Figure 3A illustrates the fiducial point detection used to determine the QT interval and an example of the Poincaré plot constructed from 30 consecutive sinus beats to assess the QT‐BVR. At baseline, there was no difference in heart rate between the ICD patient groups (ICM+nsVT: 66.9±11.71 ms versus ICM‐nsVT 61.2±9.19 ms, P=0.188; DCM+nsVT: 63.41±10.95 ms versus DCM‐nsVT: 67.29±12.39, P=0.527) (Figure 3B). QT‐BVR was also not significantly different between the groups (ICM+nsVT: 1.48±0.35 ms versus ICM‐nsVT 1.44±0.20 ms, P=0.957; DCM+nsVT: 1.43±0.29 ms versus DCM‐nsVT: 1.41±0.27, P=0.983) (Figure 3B).

Figure 3. Beat‐to‐beat variation of repolarization (BVR) at rest.

Figure 3

A, Example of a condensed 24‐hour Holter illustrating the fiducial point QRS, and QT detection and baseline QT‐BVR Poincaré plot of a patient with ICM. B, Summary data of baseline heart rate (left) and QT‐BVR (right) of ICM and DCM patients with and without nsVT, taken at 3:00 am. N=29 (ICM‐nsVT), 43 (ICM+nsVT), 26 (DCM‐nsVT), 37 (DCM+nsVT). 2‐way ANOVA with Bonferroni post hoc analysis. bpm indicates beats per minute; DCM, dilated cardiomyopathy; ICM, ischemic cardiomyopathy; and nsVT, nonsustained ventricular tachycardia.

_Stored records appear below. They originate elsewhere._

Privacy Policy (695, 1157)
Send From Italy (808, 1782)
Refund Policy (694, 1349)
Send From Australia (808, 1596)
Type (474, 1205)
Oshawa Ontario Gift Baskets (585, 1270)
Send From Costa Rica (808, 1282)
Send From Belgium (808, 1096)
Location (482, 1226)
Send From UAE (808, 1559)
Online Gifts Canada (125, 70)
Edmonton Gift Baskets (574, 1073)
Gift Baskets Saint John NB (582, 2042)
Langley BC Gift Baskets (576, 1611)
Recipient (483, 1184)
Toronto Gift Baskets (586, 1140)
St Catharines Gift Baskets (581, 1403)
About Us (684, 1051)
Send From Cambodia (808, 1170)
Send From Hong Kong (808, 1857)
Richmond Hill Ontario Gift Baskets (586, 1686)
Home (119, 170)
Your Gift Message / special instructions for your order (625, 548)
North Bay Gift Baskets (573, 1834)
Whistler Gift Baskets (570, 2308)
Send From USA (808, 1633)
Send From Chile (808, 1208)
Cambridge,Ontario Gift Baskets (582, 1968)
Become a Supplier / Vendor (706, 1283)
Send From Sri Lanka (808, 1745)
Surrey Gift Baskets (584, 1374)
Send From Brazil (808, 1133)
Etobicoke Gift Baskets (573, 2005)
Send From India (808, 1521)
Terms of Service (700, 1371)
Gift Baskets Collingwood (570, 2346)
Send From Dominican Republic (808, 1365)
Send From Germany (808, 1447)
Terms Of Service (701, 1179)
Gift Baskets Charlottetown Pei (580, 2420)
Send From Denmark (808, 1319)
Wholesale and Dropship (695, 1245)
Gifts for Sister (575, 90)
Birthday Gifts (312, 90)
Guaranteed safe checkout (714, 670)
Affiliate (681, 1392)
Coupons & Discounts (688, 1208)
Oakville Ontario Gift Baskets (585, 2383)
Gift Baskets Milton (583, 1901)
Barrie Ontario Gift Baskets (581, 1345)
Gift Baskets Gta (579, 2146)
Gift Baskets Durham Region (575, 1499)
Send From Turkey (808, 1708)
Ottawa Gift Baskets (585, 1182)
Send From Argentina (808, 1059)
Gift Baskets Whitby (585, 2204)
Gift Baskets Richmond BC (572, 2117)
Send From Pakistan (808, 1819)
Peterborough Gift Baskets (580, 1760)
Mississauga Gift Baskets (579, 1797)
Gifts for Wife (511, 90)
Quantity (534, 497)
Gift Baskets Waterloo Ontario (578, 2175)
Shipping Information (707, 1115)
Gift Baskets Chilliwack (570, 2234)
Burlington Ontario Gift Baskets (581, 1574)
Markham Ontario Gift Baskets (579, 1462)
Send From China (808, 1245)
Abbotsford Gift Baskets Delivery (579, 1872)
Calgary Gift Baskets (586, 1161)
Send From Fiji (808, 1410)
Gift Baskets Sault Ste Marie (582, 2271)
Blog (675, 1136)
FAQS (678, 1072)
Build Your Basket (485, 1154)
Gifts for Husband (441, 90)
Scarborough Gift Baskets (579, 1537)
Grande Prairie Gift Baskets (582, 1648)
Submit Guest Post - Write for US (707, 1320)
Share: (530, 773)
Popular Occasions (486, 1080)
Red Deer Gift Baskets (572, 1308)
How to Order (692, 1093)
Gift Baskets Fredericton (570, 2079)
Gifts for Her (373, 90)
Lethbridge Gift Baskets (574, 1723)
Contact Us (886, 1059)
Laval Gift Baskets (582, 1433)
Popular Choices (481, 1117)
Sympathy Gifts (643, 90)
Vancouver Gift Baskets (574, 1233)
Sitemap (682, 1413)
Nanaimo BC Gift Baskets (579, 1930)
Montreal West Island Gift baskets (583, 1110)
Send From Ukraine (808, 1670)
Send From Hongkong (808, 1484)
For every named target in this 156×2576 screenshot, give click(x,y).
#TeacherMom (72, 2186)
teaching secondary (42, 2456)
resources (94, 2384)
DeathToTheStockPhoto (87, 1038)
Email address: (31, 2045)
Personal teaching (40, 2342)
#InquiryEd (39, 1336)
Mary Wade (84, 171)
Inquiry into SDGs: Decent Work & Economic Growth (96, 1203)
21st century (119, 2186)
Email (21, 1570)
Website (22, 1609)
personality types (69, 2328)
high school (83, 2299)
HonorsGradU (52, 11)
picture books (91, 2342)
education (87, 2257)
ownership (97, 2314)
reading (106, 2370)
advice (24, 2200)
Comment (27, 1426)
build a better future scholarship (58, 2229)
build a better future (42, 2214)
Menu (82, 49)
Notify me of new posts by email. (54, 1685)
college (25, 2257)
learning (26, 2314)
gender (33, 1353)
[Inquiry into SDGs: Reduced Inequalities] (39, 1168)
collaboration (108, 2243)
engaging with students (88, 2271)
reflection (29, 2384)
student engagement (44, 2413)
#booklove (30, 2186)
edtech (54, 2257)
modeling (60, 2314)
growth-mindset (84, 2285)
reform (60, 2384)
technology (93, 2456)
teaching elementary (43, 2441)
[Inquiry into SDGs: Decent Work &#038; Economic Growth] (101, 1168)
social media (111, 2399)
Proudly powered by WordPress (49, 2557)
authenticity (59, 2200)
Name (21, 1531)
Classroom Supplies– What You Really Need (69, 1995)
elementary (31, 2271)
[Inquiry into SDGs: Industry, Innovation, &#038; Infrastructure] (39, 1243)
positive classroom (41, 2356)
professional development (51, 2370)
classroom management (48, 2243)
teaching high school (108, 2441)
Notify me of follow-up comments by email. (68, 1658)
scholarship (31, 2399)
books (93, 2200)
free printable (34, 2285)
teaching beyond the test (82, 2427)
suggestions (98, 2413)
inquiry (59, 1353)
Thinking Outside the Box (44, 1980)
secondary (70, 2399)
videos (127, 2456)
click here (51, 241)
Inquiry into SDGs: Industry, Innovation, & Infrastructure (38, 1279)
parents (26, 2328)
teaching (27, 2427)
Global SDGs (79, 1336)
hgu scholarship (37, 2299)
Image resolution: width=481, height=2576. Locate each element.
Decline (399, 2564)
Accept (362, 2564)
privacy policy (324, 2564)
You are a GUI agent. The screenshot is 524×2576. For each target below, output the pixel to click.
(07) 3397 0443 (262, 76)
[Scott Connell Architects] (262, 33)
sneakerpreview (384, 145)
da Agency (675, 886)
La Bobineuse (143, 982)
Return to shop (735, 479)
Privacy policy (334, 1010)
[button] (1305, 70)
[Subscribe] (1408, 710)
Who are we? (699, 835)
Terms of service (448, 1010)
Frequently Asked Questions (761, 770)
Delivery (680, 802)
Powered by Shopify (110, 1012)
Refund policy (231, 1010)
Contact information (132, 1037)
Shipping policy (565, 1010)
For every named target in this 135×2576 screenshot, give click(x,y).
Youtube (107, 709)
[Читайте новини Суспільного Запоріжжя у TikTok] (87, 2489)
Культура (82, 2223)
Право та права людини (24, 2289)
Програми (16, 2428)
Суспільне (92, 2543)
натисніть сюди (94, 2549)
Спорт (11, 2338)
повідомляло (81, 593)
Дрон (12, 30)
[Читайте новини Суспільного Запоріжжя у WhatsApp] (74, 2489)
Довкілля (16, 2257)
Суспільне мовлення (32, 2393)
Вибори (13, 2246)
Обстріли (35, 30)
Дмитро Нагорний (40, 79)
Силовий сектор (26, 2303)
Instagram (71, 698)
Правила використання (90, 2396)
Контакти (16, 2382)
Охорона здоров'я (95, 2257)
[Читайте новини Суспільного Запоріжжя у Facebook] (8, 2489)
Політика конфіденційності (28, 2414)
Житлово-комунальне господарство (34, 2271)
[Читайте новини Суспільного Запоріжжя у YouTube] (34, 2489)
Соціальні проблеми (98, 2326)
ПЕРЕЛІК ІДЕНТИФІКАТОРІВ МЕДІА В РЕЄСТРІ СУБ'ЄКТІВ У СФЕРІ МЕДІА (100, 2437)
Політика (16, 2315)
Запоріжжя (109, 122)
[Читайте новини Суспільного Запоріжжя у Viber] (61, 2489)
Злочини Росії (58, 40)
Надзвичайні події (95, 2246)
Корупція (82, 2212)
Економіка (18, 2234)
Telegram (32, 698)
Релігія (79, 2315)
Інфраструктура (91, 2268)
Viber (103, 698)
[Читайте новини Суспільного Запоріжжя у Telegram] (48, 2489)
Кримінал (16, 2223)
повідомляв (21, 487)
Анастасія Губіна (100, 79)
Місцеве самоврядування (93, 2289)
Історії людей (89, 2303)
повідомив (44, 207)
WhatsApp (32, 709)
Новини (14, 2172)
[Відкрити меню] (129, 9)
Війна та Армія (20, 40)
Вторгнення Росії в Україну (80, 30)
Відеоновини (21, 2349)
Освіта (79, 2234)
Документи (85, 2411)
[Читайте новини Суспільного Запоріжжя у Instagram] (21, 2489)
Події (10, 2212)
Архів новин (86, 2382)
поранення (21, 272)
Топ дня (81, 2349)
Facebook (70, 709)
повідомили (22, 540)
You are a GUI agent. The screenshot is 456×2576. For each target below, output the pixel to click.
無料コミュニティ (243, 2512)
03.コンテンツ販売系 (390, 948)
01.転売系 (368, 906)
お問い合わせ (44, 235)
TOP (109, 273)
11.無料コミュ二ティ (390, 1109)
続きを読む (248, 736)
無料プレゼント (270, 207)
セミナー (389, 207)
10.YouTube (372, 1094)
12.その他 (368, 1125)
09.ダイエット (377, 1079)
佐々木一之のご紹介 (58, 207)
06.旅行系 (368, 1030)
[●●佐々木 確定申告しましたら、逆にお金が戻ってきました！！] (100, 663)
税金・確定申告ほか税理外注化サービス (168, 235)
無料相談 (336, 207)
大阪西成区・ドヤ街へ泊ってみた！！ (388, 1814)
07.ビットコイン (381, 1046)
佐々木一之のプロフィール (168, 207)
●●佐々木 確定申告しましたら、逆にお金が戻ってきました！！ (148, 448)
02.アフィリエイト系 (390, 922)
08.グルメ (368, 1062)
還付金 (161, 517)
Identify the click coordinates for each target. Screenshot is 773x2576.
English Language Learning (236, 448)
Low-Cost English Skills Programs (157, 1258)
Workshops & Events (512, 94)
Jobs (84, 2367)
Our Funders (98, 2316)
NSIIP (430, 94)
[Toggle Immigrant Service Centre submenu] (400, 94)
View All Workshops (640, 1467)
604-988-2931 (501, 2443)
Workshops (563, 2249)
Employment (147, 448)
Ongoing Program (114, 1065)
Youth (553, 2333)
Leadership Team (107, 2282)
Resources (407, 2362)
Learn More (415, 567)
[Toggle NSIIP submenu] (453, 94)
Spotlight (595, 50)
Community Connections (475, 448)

However, the resting BVR in ICD patients both with ICM and DCM was more than that of the control group of patients without SHD (control: 1.25±0.23 ms versus ICM: 1.46±0.32 ms, P<0.001 and DCM: 1.43±0.28 ms, P=0.003), although the resting heart rate was not different (Figure S2).

Temporal Changes in BVR Predict Imminent Ventricular Arrhythmias

Figure 4A illustrates the temporal analysis of QT‐BVR before the occurrence of a nsVT event (top insert), or matched timepoints in ICD candidates without nsVT, and examples of the Poincaré plots at 30‐, 5‐, and 1‐minute before the nsVT used for QT‐BVR calculation (bottom insert). The timepoints used for analysis in the control groups were matched to nsVT‐timepoints of the respective ICD patients in Figure 2A. The time‐of‐day profile matched timepoints are presented in Figure S3 and reflect the random distribution of nsVT in ICD patients (P=0.989).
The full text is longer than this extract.